Valve's Proton Improves Further Windows Games' Compatibility on Linux - ekianjo
https://boilingsteam.com/proton-is-getting-electric/
======
giancarlostoro
Now I'm wondering how effective SteamOS is at making sure it suggests the
optimal Nvidia drivers that work with your given graphics card, cause all it
takes is one update to the Nvidia software and now it no longer works. I'm
hoping AMD has improved support so I can just replace the Nvidia card I have
(I've never been an Nvidia guy to begin with anyway).

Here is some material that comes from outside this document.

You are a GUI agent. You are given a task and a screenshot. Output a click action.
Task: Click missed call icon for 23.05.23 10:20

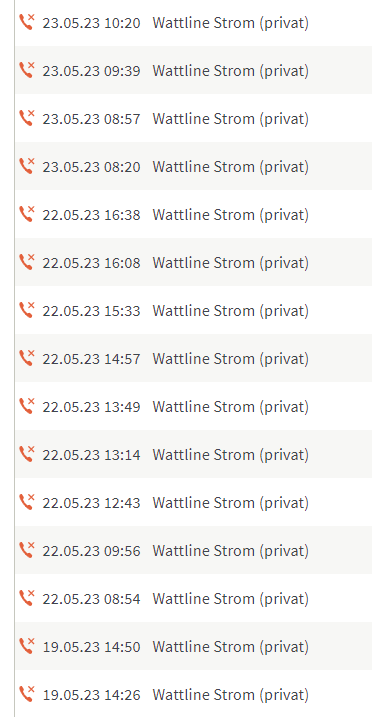27,22
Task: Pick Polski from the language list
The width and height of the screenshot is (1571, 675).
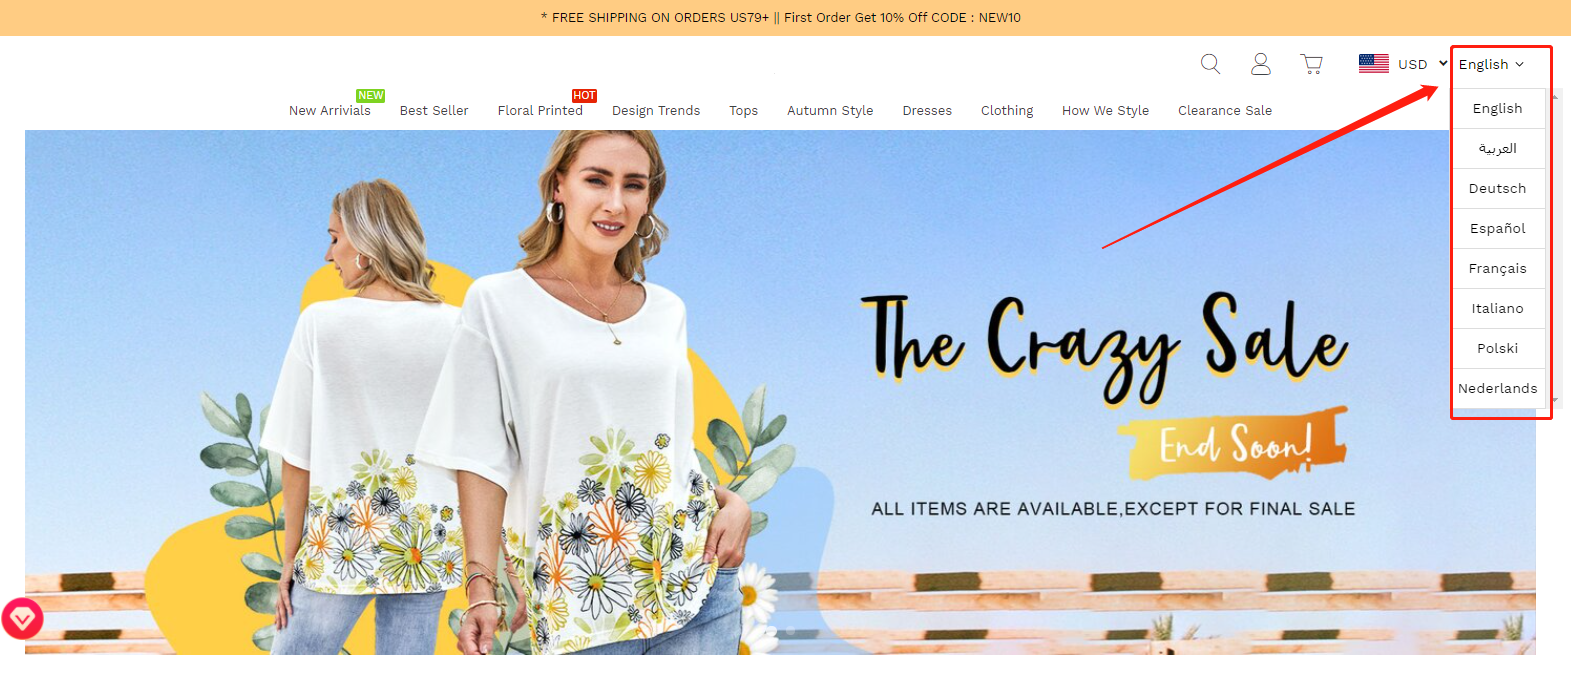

If SteamOS can somewhat maintain proper graphics driver stability I would be
all in for it. I'm still unsure why they didn't base their distro off of
Ubuntu instead of Debian, or hell even openSUSE (a personal underrated
favorite of mine).

------
milesvp
For those wondering, there’s a setting to allow all games to use proton, not
just white listed games. The wording of the setting is ambiguous, but it seems
to choose linux first, and proton only if linux is not supported. With Steam’s
generous refund policy, I’ve been able to try some of the indie titles I
would’ve had to pass up previously.

------
heelix
For those who want to mess with SteamOS - one of the gotchas I hit was getting
a terminal in desktop mode.

# localectl set-locale LANG=”en_US.UTF-8”

------
Zardoz84
Should whitelist Battlefleet Gothic armada 1. Works out of the box.

------
IOT_Apprentice
Would love command and conquer generals and zero hour!